• Aufgaben:
a - Führe alle Ausrüstungsteile auf, die der Textauszug über den Reinraum aus Holzwerkstoff nach den Worten „Darüber hinaus sind“ als erforderlich nennt.
b - Welchen Anteil am Energiebedarfs eines Reinraums hat laut dem Textauszug die Lüftung?

• Textauszug:

──────

Eine riesige, mehrere Meter hohe Halle am Institut für Gebäudetechnik & Energie in Horw. Hinten in einer Ecke steht unscheinbar der Prototyp eines neuartigen Reinraums. Wie bei allen Reinräumen betritt man zunächst mal eine Schleuse. Hier müssen die Mitarbeitenden im vorgesehenen Bereich ihre Kleidung wechseln. Abhängig von der Reinraumklasse tragen sie entweder komplette Anzüge oder Ober- und Unterbekleidung. Darüber hinaus sind Schuhe mit abriebfester Sohle, Haar-, Mund- und Augenschutz erforderlich. Das Besondere an diesem Reinraum sind seine Wände: Niemand würde vermuten, dass sich unter der glatten, weissen Oberfläche des Prototyps Holzwerkstoffe verbergen. Keine Spur von Hüttenromantik oder Chalet-Charme.
Sicherheitszuschläge zulasten der Umwelt
«Reinräume sind normalerweise regelrechte Energiefresser. Allein die Lüftung macht 75 Prozent des Energiebedarfs des Raumes aus», sagt Ingenieurin Marie-Teres Moser. Hinzu komme die graue Energie, die in den konventionell verbauten Wänden aus Metall oder Aluminium stecke. Zusammen mit ihren Kolleginnen und Kollegen tüftelt Moser daher an der neusten Generation Reinräume, solchen aus Holzwerkstoff.

──────

Datensätze aus einer Datensammlung:
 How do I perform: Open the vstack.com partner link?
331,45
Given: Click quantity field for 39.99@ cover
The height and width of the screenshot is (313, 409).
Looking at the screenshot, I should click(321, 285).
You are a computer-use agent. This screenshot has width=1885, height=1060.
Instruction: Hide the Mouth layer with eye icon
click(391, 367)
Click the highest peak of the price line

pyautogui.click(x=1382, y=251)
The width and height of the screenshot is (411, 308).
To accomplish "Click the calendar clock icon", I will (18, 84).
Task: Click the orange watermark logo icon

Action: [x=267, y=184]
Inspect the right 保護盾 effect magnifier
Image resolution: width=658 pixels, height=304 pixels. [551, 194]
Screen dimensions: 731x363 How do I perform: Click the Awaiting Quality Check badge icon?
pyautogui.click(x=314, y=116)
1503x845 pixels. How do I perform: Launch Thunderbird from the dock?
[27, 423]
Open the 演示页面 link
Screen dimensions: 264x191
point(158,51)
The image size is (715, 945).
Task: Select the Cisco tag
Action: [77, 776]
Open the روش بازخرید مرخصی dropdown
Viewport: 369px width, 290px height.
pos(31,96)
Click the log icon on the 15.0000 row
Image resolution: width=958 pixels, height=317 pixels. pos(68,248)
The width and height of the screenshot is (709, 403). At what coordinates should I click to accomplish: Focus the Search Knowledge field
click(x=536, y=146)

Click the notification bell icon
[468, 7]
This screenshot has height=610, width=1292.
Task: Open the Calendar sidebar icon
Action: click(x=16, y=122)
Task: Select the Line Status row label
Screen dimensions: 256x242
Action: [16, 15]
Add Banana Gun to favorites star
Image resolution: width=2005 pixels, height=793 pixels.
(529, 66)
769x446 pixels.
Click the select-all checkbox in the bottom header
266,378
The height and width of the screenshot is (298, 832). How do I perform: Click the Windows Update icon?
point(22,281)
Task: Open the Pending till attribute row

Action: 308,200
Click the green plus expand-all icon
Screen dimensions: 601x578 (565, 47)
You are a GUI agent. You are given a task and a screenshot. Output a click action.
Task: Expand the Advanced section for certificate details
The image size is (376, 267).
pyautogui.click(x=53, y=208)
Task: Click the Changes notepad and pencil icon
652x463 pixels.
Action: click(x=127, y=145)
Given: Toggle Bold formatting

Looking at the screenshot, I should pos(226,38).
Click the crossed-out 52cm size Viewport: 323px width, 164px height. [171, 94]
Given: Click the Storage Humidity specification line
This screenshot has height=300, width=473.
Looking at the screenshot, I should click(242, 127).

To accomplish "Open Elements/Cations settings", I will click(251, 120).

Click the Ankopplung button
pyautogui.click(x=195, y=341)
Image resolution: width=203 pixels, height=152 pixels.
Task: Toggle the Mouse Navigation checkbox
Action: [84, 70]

──────

• Antworten nacheinander:
a - Schuhe mit abriebfester Sohle, Haarschutz, Mundschutz, Augenschutz

b - 75 Prozent